Photodynamic therapy is a two-step procedure performed in a doctor's office. It involves injecting a light-sensitive drug called verteporfin (Visudyne) into the bloodstream. The drug has a preference for binding to cells in the new blood vessels. The doctor beams a low-powered laser into the eye to activate the drug in the location of the abnormal blood vessels. This photochemical process leads to closure of the "bad" blood vessels without direct injury to the retinal tissue that a thermal laser causes. As a result, growth of abnormal vessels stops, and vision loss is stabilized with minimal damage to the retina.

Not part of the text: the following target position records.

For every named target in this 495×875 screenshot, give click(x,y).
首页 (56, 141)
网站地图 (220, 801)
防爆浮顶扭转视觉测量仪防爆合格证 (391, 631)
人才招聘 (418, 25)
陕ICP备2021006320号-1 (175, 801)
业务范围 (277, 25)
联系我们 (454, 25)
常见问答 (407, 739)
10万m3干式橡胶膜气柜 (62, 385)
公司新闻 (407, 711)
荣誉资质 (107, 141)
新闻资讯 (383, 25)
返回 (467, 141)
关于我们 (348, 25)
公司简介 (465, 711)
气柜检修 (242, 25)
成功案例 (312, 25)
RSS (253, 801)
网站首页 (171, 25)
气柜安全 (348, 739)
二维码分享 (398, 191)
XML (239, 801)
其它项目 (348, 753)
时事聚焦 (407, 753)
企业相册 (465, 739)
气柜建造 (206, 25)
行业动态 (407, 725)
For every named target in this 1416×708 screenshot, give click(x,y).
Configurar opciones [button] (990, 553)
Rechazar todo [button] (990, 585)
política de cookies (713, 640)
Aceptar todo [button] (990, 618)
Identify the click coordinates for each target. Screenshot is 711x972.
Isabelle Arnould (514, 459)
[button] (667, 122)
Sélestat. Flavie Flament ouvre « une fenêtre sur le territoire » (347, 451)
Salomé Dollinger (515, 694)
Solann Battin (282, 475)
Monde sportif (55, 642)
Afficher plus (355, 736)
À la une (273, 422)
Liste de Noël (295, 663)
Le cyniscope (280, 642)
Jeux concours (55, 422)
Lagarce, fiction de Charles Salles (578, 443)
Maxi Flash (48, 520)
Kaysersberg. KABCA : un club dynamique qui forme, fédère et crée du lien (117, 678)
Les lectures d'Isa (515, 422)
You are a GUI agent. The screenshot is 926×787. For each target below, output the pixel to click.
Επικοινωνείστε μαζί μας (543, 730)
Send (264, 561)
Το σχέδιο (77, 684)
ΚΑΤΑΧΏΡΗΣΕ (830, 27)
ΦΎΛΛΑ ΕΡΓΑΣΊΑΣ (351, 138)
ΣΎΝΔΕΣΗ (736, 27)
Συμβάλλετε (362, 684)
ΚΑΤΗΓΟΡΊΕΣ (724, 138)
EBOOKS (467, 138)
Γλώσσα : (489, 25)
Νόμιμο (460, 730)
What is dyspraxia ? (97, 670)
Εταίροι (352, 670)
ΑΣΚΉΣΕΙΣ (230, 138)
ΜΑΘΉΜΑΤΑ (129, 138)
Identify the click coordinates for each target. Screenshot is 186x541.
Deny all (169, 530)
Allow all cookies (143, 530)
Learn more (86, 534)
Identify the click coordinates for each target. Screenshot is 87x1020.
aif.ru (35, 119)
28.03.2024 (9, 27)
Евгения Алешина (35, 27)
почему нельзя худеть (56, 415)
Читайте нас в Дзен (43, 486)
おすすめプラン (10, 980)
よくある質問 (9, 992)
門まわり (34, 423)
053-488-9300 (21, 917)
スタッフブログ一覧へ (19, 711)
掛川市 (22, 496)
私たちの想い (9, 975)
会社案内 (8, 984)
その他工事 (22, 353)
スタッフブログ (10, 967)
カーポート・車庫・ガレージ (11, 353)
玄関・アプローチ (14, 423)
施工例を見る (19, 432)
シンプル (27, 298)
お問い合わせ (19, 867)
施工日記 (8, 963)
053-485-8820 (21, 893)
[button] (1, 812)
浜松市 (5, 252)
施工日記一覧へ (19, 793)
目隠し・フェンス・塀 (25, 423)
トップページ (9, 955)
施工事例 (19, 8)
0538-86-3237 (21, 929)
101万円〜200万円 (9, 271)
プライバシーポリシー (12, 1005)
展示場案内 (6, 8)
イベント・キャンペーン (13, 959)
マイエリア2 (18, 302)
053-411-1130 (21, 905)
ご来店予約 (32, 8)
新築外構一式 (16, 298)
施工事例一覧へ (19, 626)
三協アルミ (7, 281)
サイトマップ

In randomized, controlled trials led by researchers at Johns Hopkins, 402 patients with neovascularization received photodynamic therapy and 207 received placebo therapy. After two years of treatment, 53 percent of the people in the photodynamic group avoided additional moderate vision loss, compared with 38 percent of participants in the placebo group. In the third year, further vision loss in the photodynamic group was minimal, particularly in people with predominantly classic neovascularization.
Adverse side effects of photodynamic therapy included pain, swelling, hemorrhage, and inflammation at the injection site. About 1 percent of the participants had photosensitivity reactions.